Оставив все мысли, которые касались несносного МакРоуззи, что вечно был себе на уме, я, присев на край диванчика, на котором тихо посапывала Рене, аккуратно прислонился к ее трепещущей груди.
Сомкнув глаза, я отказался от того, что меня окружало на тот момент, слушая, как во вздымающейся от теплого дыхания грудной клетке бьется нежное сердце, тихо напевая давно знакомую мне мелодию. Она успокаивала меня, навевая приятные воспоминания, о которых я, как мне казалось, давно позабыл.

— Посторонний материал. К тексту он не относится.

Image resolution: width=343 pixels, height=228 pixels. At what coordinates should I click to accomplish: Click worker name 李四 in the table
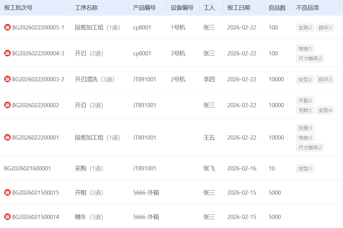point(209,79)
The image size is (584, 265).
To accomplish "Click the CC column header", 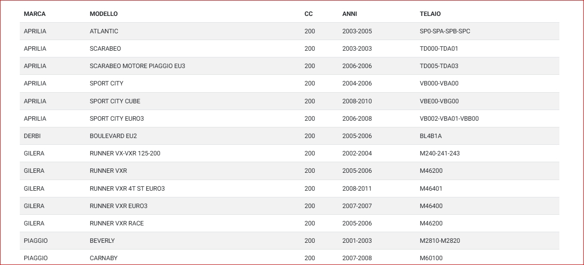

– Ее сердечко можно вырезать и, к примеру, заключить в янтарь, раз оно тебе так нравится, – в кабинете раздался тихий голос, заставивший меня снова вернуться к былой реальности. – Так ты сможешь постоянно наслаждаться им, не касаясь ее. Хочешь, это сделаю я?
Поднявшись на ноги, я подошел к захламленному столу, за которым сидела Вейн, безгрешно поглядывая на сладко спящее тело Рене.